Ecco come abbiamo migliorato la nostra sanità pubblica

di Elisa Pirro e Gilda Sportiello, capigruppo nella Commissione Sanità del Senato e Affari Sociali della Camera


La sanità pubblica è un patrimonio straordinario nel nostro Paese: mai come quest’anno abbiamo visto l’effetto dei continui tagli di risorse avvenuti in passato e quanto sia fondamentale invece difendere il nostro servizio sanitario nazionale pubblico e universale.

Il Movimento 5 Stelle, in tutti i livelli istituzionali, si è sempre battuto per difendere questo presidio fondamentale per la salute pubblica.

Appena arrivati al governo, con la prima legge di Bilancio del 2019, abbiamo portato il livello del finanziamento al Servizio sanitario nazionale a 114 miliardi e 451 milioni di euro, prevedendo un ulteriore incremento di 2 miliardi per l’anno 2020.

Abbiamo previsto un piano per la riduzione delle liste di attesa e per la ristrutturazione dei nostri ospedali: nel 2019 il fondo è passato da 24 a 28 miliardi.

Con la Legge di Bilancio 2020 abbiamo confermato l’incremento previsto di 2 miliardi per il Fondo Sanitario nazionale, a cui abbiamo aggiunto altri 2 miliardi per l’edilizia sanitaria; inoltre abbiamo abolito il superticket a partire da settembre 2020: la quota di partecipazione dei cittadini al costo delle prestazioni di assistenza specialistica ambulatoriale. Era stato introdotto dal governo Berlusconi nel 2011 come tassa aggiuntiva non obbligatoria: doveva essere temporaneo e si è rivelato un ostacolo all’accesso alle cure.

Il Covid-19, poi, ha travolto i sistemi sanitari di tutti i paesi coinvolti; nel nostro paese, in alcune regioni, sono emerse tragicamente tutte le problematiche legate al progressivo smantellamento, avvenuto negli anni scorsi, della sanità territoriale. Nonostante questo, grazie all’impegno e all’abnegazione di medici, infermieri, operatori sanitari e sociosanitari, il nostro Servizio sanitario pubblico si è dimostrato fondamentale nell’affrontare la pandemia.

Il Governo, in piena emergenza, ha potenziato immediatamente il servizio sanitario nazionale: 3,5 miliardi nel Cura Italia per la sanità e per la protezione civile. Abbiamo assunto medici, infermieri, operatori socio-sanitari. In seguito, nel decreto Rilancio abbiamo stanziato altri 3,250 miliardi per rafforzare la rete territoriale sanitaria e sociosanitaria: sono stati assunti 9.600 infermieri ed è stata istituita la figura dell’infermiere di famiglia; su quest’ultimo provvedimento, i nostri portavoce, Gaspare Marinello in Senato e Stefania Mammì alla Camera, avevano già presentato proposte di legge. Inoltre sono state potenziate le Unità speciali di continuità assistenziale (Usca), per l’assistenza domiciliare, con un investimento di 61.000.000 euro.

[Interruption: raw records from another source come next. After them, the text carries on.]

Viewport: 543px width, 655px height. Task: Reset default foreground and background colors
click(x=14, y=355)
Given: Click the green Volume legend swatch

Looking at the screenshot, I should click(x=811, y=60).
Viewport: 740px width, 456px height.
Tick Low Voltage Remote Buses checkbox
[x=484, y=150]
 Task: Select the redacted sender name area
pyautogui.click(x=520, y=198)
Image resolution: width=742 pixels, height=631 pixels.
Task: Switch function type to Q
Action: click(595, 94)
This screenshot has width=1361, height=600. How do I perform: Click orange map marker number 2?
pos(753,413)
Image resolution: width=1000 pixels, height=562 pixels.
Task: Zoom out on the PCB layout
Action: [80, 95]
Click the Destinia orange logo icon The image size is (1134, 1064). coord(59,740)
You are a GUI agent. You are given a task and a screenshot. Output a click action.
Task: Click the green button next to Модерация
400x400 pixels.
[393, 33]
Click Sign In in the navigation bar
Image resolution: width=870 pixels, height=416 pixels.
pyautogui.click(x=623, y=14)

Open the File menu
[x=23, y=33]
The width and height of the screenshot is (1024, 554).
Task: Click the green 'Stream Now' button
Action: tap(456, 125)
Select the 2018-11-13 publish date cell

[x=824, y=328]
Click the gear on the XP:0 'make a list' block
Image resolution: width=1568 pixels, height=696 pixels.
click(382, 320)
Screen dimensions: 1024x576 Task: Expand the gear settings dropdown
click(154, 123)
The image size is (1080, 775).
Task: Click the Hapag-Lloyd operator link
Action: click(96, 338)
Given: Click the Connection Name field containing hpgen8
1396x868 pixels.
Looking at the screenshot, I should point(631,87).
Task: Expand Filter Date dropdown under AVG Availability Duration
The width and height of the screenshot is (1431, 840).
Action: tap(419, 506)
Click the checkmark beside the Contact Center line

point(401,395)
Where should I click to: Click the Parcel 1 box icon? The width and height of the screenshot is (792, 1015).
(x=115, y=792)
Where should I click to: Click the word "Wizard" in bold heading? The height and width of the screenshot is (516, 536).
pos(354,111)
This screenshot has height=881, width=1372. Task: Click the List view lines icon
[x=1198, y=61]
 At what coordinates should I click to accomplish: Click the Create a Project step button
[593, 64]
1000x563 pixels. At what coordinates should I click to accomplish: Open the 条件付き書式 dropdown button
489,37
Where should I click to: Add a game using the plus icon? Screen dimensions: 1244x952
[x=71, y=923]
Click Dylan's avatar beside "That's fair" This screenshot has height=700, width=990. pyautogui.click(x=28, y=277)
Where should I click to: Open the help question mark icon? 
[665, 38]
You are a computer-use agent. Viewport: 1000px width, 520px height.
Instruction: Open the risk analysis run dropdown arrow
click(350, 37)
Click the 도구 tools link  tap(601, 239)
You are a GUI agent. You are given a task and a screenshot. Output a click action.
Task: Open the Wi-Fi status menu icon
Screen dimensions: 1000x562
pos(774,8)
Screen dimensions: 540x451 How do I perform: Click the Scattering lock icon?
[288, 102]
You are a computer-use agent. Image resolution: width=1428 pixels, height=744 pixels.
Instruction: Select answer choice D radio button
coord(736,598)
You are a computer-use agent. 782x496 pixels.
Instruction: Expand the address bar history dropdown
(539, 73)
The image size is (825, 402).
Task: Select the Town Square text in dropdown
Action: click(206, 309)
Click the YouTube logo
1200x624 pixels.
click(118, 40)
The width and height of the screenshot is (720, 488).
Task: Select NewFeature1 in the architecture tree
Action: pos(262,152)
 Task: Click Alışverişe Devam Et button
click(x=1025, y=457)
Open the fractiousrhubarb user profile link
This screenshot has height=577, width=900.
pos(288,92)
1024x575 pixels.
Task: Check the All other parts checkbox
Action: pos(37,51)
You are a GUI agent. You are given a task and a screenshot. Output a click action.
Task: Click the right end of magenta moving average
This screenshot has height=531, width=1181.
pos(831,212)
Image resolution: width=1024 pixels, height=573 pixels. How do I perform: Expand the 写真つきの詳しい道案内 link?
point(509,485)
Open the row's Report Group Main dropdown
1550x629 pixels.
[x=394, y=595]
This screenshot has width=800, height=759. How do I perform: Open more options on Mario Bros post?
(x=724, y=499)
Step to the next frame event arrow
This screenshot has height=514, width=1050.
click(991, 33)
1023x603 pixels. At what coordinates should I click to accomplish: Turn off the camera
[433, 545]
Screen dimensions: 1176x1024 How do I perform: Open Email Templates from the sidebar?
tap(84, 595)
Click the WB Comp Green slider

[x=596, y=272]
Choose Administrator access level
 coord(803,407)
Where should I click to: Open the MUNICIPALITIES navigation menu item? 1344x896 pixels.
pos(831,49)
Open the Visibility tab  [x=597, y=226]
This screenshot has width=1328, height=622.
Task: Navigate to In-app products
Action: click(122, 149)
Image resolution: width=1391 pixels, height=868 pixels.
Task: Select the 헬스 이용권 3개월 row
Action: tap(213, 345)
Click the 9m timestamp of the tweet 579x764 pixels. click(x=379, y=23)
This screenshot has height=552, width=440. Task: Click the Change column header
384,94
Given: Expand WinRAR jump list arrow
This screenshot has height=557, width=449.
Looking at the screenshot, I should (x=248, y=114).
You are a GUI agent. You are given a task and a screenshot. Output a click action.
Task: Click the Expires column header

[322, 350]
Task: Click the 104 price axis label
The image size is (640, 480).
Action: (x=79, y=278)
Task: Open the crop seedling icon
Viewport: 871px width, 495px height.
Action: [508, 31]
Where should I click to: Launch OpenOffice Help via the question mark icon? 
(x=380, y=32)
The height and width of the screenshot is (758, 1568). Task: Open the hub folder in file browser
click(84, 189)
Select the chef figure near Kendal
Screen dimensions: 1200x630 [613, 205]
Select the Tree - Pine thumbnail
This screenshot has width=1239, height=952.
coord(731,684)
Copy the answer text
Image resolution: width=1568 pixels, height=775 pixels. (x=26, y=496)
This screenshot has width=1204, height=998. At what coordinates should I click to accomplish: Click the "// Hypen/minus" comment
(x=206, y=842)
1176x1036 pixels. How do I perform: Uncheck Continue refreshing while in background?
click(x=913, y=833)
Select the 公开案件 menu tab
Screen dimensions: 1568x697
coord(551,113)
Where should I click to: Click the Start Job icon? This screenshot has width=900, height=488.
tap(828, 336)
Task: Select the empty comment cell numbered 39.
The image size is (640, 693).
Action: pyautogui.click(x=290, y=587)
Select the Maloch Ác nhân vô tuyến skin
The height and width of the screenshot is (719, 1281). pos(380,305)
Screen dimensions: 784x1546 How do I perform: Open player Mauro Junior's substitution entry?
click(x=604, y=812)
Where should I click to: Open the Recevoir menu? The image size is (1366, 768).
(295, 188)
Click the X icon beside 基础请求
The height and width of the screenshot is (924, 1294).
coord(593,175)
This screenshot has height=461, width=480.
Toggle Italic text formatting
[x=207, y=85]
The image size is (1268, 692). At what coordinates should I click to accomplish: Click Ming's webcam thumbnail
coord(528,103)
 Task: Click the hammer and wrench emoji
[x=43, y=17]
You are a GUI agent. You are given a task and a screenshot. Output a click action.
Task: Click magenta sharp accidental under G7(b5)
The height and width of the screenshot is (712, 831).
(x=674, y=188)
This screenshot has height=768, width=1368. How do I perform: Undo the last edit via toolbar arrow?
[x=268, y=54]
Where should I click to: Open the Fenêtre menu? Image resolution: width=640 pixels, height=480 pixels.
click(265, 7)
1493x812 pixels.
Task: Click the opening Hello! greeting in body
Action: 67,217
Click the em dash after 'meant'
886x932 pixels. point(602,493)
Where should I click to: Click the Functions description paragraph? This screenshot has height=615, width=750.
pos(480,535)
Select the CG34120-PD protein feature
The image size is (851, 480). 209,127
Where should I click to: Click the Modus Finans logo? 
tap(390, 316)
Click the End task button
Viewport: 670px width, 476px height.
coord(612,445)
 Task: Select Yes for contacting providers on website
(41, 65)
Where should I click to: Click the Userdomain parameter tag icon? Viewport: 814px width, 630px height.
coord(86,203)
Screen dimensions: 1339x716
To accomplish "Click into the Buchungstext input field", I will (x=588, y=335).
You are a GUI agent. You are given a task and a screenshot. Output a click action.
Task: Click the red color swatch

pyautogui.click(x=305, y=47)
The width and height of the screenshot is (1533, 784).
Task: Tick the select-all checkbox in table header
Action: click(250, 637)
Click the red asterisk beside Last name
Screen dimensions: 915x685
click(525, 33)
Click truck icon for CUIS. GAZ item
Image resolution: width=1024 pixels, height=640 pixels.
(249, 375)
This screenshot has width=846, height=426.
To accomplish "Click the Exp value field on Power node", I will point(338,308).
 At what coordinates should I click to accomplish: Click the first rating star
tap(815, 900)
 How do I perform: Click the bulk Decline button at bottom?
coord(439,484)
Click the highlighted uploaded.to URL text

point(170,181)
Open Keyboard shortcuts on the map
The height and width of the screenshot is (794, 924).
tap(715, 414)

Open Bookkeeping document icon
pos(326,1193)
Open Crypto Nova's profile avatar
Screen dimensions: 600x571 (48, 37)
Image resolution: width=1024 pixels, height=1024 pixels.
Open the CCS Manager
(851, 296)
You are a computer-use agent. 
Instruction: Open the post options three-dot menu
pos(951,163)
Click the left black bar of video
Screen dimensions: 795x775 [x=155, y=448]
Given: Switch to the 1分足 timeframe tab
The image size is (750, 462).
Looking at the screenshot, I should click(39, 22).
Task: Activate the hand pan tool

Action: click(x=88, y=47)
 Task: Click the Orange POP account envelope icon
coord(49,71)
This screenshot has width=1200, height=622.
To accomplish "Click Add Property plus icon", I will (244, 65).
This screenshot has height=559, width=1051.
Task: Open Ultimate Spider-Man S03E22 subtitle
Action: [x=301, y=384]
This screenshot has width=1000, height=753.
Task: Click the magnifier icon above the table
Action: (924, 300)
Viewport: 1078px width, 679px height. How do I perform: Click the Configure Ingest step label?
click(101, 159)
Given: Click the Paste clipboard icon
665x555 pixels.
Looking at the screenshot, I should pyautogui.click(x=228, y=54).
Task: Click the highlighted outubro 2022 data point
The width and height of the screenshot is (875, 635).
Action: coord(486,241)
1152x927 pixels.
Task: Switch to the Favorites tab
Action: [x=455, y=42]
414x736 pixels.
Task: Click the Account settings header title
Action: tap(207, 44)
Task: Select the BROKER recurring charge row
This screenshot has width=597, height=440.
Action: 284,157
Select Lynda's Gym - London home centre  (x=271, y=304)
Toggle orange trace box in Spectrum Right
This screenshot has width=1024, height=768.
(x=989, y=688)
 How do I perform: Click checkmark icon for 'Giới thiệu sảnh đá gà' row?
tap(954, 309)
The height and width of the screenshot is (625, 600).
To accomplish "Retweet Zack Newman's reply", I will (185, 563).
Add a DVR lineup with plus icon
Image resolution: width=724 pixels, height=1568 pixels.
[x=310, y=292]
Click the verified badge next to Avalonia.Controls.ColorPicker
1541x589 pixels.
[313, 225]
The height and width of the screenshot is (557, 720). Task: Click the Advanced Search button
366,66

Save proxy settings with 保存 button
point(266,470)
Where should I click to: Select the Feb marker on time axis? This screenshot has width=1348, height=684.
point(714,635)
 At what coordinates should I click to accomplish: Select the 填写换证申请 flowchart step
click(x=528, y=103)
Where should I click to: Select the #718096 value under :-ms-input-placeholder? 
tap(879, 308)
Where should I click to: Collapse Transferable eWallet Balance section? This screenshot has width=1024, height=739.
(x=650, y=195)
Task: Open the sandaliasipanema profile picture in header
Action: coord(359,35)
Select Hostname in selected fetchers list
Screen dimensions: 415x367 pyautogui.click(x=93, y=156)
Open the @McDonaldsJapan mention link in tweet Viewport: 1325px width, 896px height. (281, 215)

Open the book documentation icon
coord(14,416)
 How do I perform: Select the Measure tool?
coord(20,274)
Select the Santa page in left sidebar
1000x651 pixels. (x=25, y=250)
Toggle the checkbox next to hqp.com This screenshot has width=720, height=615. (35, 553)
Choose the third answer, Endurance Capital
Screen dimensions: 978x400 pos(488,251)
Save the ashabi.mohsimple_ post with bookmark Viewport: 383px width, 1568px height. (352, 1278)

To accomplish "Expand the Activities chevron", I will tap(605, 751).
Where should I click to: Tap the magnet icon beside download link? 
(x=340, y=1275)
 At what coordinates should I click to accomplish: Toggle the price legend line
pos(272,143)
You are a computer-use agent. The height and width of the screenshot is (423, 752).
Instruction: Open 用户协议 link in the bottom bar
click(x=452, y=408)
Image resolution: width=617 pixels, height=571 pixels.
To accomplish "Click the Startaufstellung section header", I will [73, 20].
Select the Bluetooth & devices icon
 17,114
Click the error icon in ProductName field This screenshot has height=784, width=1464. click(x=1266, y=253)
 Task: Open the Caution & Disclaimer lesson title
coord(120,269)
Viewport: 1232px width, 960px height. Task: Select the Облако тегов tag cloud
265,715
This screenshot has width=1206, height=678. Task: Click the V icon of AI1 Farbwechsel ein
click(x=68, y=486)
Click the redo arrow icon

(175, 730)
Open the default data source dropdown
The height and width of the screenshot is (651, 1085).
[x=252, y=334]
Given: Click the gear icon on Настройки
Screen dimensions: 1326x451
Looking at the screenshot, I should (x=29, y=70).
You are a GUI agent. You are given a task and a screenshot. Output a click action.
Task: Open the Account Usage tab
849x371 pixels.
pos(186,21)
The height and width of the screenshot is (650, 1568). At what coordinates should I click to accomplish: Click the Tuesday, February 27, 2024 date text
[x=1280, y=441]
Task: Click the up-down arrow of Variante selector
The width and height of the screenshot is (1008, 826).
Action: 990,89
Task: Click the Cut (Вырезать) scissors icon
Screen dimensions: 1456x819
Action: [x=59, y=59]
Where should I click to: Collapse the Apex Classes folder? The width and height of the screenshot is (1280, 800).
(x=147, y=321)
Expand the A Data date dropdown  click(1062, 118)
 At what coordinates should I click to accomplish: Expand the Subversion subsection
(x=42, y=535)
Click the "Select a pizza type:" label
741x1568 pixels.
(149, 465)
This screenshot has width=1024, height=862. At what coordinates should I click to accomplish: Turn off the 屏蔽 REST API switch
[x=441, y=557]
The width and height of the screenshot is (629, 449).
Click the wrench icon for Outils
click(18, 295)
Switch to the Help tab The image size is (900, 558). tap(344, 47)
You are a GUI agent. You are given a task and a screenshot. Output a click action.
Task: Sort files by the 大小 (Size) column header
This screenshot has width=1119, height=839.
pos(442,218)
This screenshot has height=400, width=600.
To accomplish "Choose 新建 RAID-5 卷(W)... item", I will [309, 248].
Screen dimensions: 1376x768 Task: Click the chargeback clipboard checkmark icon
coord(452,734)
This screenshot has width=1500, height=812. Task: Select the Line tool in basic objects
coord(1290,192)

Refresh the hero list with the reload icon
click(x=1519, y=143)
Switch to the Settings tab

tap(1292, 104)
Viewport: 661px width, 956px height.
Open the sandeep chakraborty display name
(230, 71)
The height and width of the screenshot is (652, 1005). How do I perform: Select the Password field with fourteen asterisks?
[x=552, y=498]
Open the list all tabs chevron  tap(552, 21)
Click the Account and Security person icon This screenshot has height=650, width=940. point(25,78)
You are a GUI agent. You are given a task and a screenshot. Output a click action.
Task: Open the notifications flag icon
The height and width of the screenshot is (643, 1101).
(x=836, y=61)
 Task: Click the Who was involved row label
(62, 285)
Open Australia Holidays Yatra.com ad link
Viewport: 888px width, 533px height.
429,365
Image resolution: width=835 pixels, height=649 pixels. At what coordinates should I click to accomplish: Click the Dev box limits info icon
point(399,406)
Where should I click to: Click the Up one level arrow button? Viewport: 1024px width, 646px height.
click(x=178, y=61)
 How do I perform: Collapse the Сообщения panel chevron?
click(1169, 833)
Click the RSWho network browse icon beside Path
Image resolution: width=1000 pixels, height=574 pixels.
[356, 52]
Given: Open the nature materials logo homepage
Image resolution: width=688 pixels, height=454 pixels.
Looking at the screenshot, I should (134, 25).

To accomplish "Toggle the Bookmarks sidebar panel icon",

È fondamentale proseguire su questa strada, attivando una rete socio sanitaria che preveda una presa in carico del paziente, con un approccio multidisciplinare, che coinvolga tutti gli attori che sono parte integrante della comunità.

Abbiamo ulteriormente aumentato i contratti di formazione specialistica per i medici, aggiungendone altri 4.200: un altro passo avanti per colmare l’errata programmazione degli anni scorsi che ha generato quell’imbuto formativo in cui molti giovani medici si trovano dopo la laurea. Sono stati più che raddoppiati in posti in terapia intensiva, oltre 11 mila, e aumentati anche i posti in terapia sub intensiva. Abbiamo previsto ospedali Covid e ambulanze Covid. Abbiamo inoltre riportato al centro dell’agenda politica il tema della salute mentale, completamente dimenticato negli ultimi anni.

Adesso che i contagi da Covid-19 sono in aumento, il nostro Servizio sanitario è più forte. Ma è importante seguire tutte le misure precauzionali: usiamo le mascherine, manteniamo il distanziamento fisico, evitiamo assembramenti. Avere comportamenti responsabili non solo servirà per salvare vite umane ma è anche un segno di rispetto per tutti gli operatori sanitari che hanno combattuto per noi, anche perdendo la propria vita.